GIVEN PROBLEM:
Reproduce the part of the listing below verbatim, starting with the line that contains "The image size is (486, 678)." and running through the end of the listing, including both ends. Leave the pictures out of your answer.

Page and screen pointing data:
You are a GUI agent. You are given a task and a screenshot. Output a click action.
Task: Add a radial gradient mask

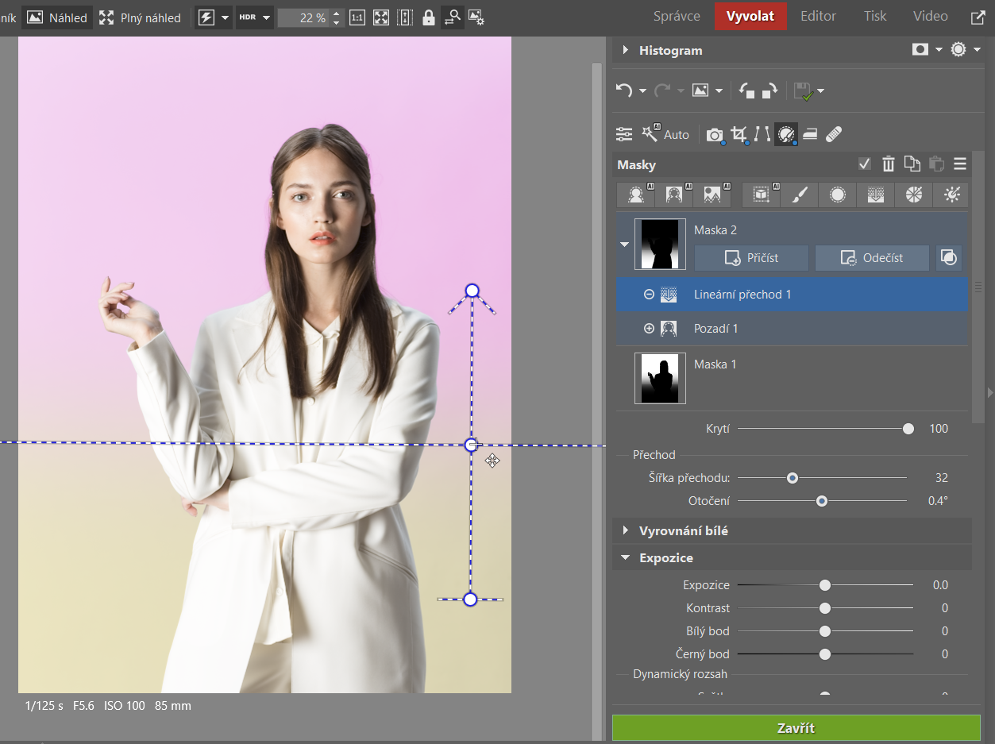838,195
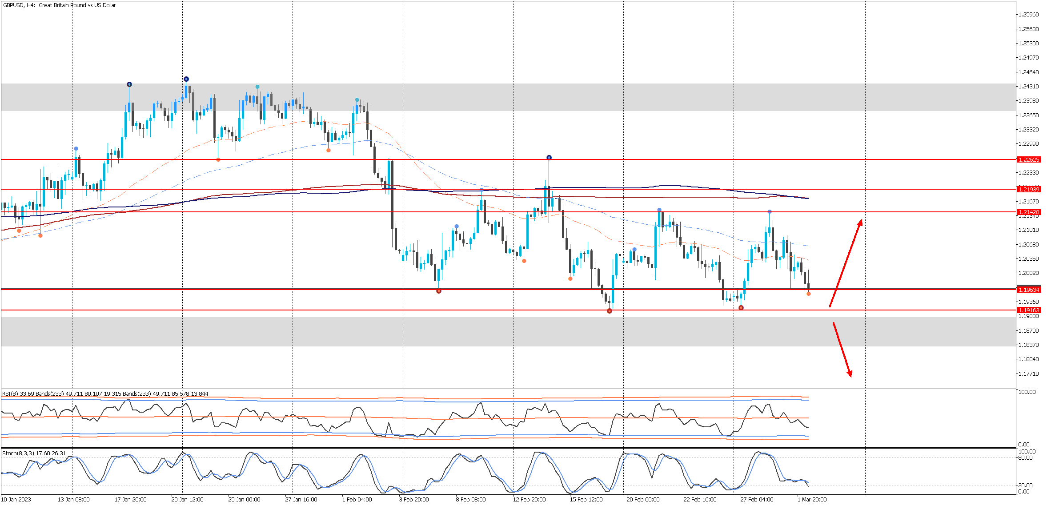1047x505 pixels.
Task: Select the teal marker at the 25 Jan high
Action: (x=257, y=87)
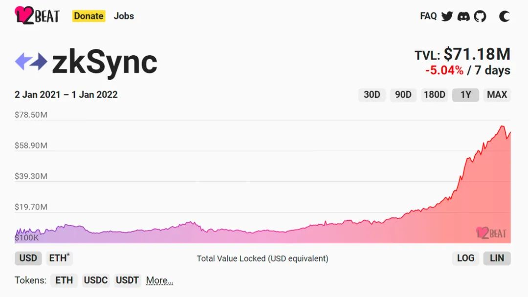Viewport: 528px width, 297px height.
Task: Open the L2BEAT logo home link
Action: click(37, 16)
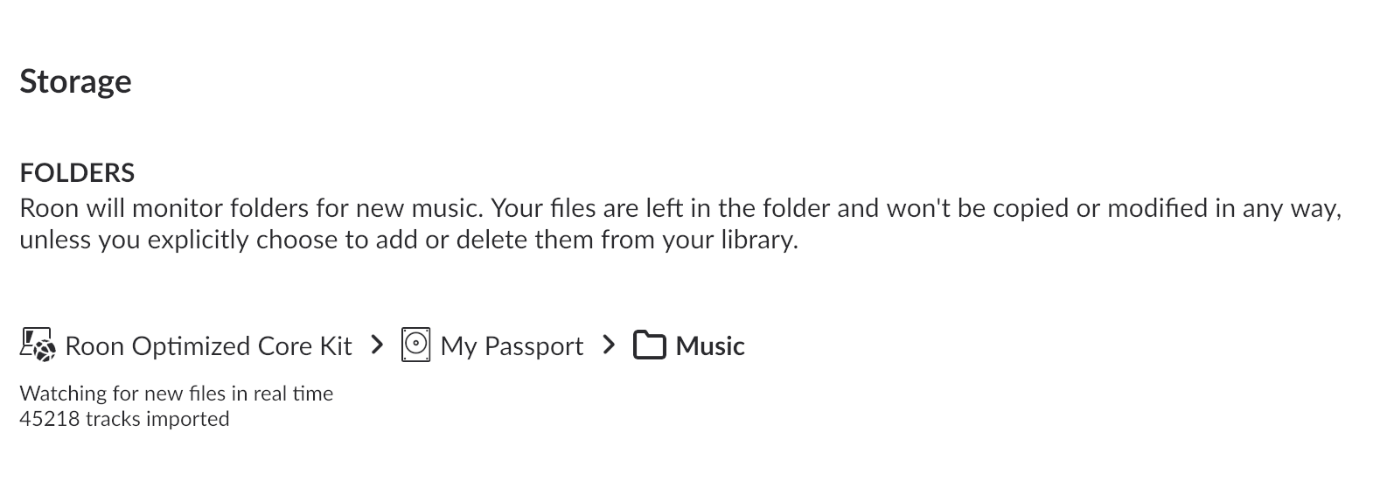Image resolution: width=1380 pixels, height=495 pixels.
Task: Click chevron between My Passport and Music
Action: point(610,345)
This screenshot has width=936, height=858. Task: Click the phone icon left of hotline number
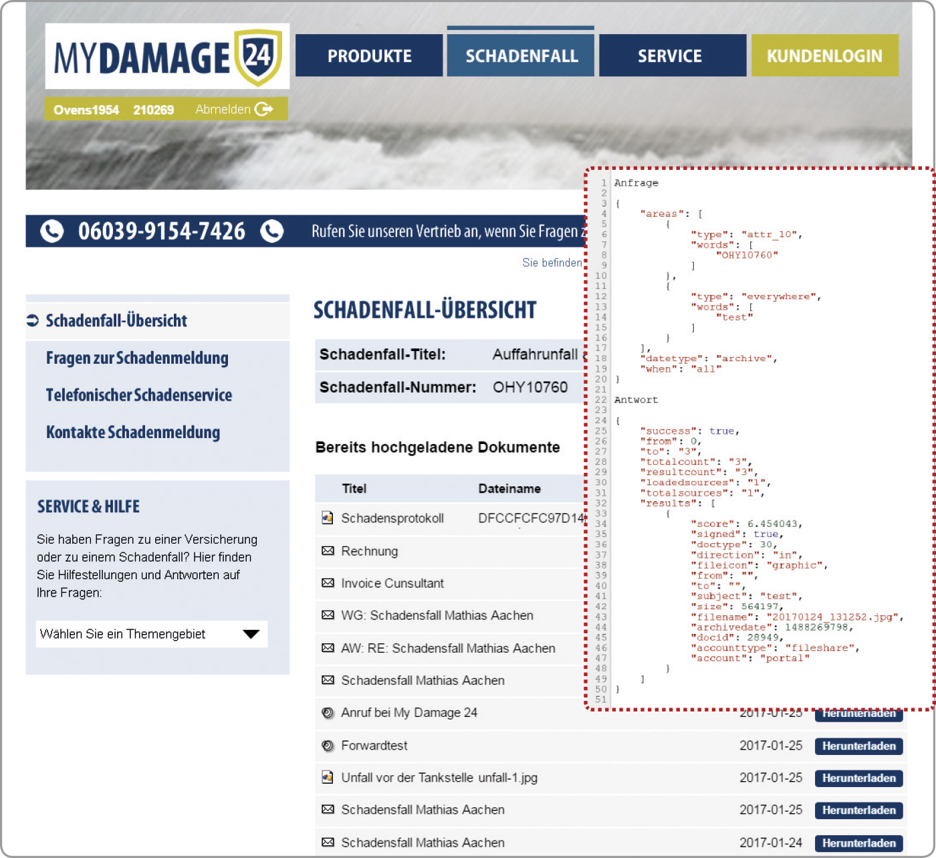(52, 231)
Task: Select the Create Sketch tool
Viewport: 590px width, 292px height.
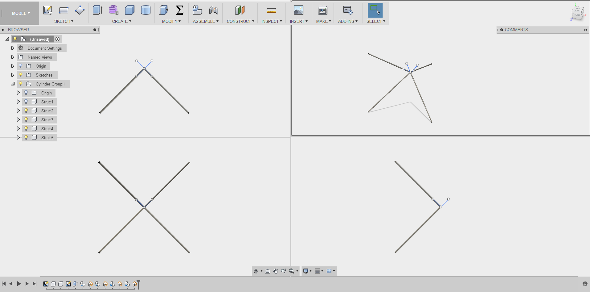Action: click(48, 10)
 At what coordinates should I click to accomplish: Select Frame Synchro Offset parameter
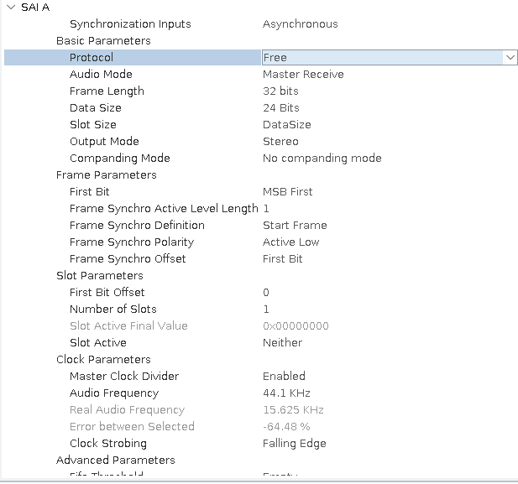tap(128, 259)
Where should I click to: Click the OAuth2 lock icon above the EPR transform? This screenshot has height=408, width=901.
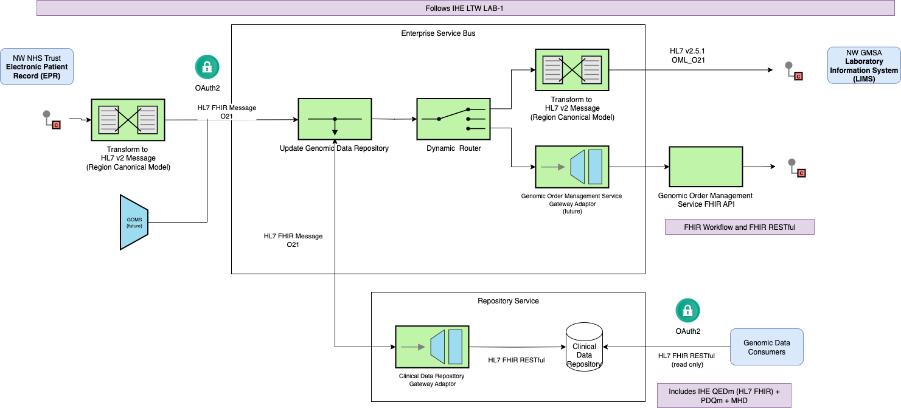coord(207,67)
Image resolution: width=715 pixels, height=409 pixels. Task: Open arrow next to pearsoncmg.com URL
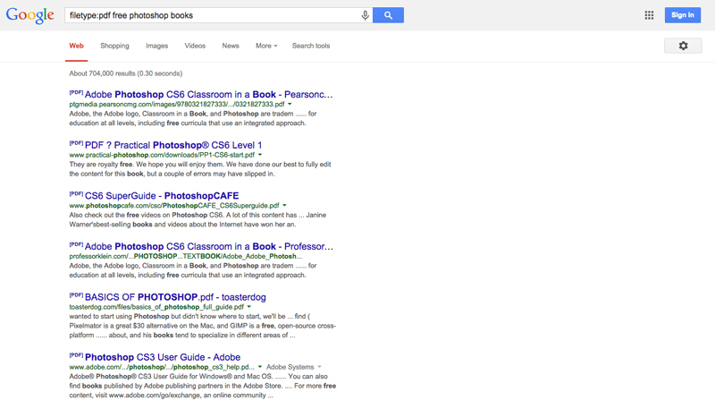(x=290, y=104)
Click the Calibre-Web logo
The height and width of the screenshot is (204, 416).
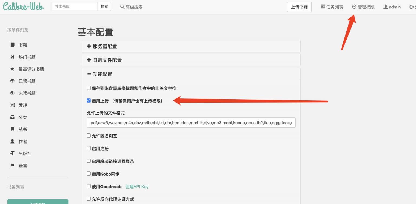23,7
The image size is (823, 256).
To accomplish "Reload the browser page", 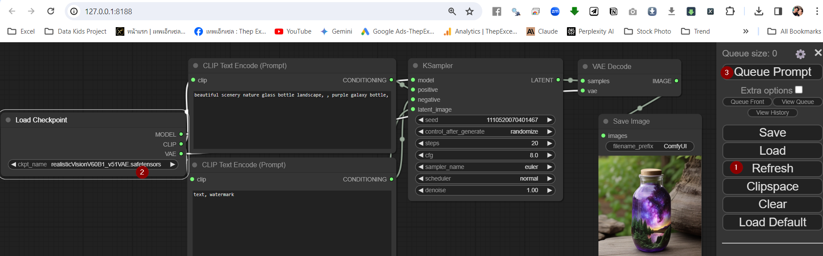I will click(x=51, y=11).
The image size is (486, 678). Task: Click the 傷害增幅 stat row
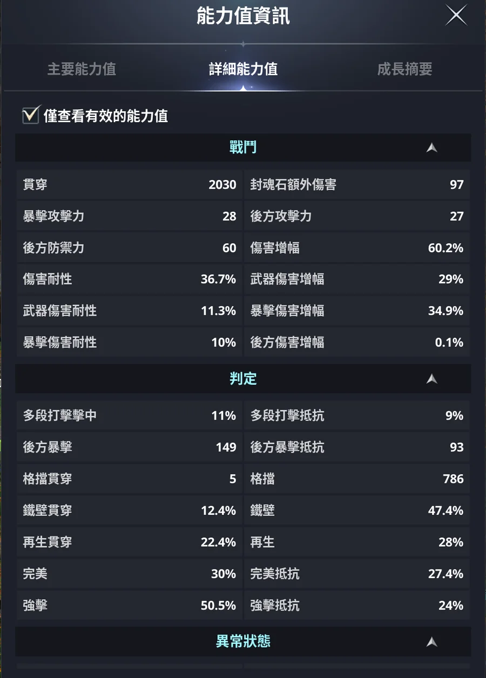pos(357,248)
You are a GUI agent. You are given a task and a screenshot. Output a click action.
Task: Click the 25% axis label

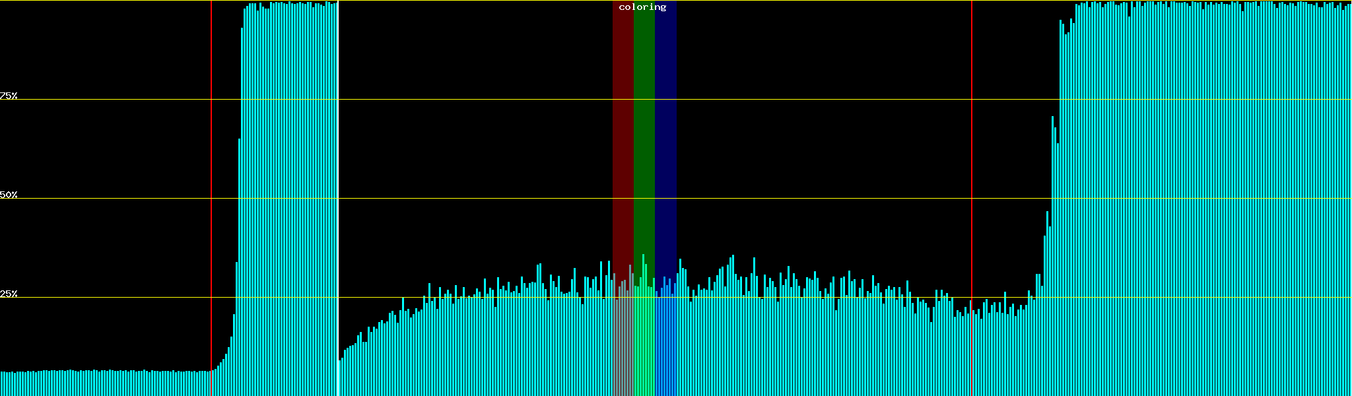(x=9, y=294)
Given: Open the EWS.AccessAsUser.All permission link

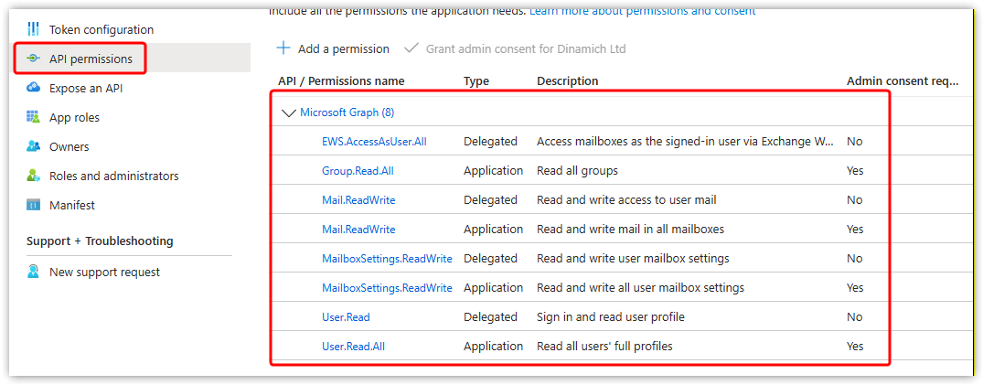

SOLUTION:
The image size is (486, 678). Task: Click the 傷害增幅 stat row
pos(357,248)
You are a GUI agent. You are given a task and a screenshot. Output a click action.
Task: Click the 25% axis label

(x=9, y=294)
Given: Open the EWS.AccessAsUser.All permission link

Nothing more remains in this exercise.